The state needs to stop buying lands. The problem with state ownership is that there will never be taxes paid on that land ever again. I'm sure someone is going to find offense to that, but it's true. They need to maintain what they have, and if they can not afford to do that, then why try to spread it thinner? Property taxes are what fund the schools and, oh wait, that must be why we have the lottery.


----------



## Smead (Feb 26, 2010)

Iraqvet said:


> I dont agree with user fee's...There is just no way I trust ohio to manage the money..Lets say its a $30 fee to use the parks and lakes for a year..Well,we all know $26 of that will be issued out on its way to the top..It will just cancel itself out..Smead gave a link to an article where the non sporting outdoors people assumed they were the majority...Well,what are they willing to pay??..Probably nothing since they assume only hunters and fishers should pay..Again,lets be honest...These are the PETA type who want everything for nothing..Does anyone really think they will convince the government to take away hunting and fishing??..Thats a big NO!!..

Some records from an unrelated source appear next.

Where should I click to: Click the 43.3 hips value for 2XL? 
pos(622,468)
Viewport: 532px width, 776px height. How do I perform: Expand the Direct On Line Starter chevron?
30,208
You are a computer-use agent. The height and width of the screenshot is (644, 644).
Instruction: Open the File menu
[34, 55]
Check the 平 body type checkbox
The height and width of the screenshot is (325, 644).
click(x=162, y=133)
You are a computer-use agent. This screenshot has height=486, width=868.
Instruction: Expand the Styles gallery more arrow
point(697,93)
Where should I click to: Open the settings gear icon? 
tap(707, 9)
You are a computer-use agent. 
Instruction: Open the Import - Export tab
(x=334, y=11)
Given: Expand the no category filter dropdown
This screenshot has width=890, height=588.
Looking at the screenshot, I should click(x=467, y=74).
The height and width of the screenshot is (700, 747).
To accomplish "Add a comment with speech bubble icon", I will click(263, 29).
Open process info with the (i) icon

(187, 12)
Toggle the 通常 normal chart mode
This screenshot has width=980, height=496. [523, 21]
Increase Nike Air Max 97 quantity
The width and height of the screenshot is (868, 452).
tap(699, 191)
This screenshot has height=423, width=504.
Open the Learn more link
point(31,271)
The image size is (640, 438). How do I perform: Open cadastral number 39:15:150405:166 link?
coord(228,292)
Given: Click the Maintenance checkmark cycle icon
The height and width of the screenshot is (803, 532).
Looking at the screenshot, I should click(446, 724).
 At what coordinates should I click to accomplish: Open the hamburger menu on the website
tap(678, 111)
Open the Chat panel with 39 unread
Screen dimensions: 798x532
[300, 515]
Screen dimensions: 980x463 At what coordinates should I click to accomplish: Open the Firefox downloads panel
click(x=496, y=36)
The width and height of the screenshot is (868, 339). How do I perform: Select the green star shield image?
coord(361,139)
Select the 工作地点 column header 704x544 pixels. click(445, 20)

As stated previously, fishing and hunting licenses do not generate enough money to fund the entire ODNR...the majority of ODNR's funds come out of the general fund.

That nonfishing, nonhunting majority is already paying through THEIR taxes.

About 2.2 million fishing licenses sold and a total State population of about 11.5 million.

Not all anti-fishing and anti-hunting groups are as crazy as PETA...but they are out there and believe in their cause. There's also a large amount of people who aren't activists, but who don't see any reason to hunt or fish.

He who pays the fiddler gets to call the tune.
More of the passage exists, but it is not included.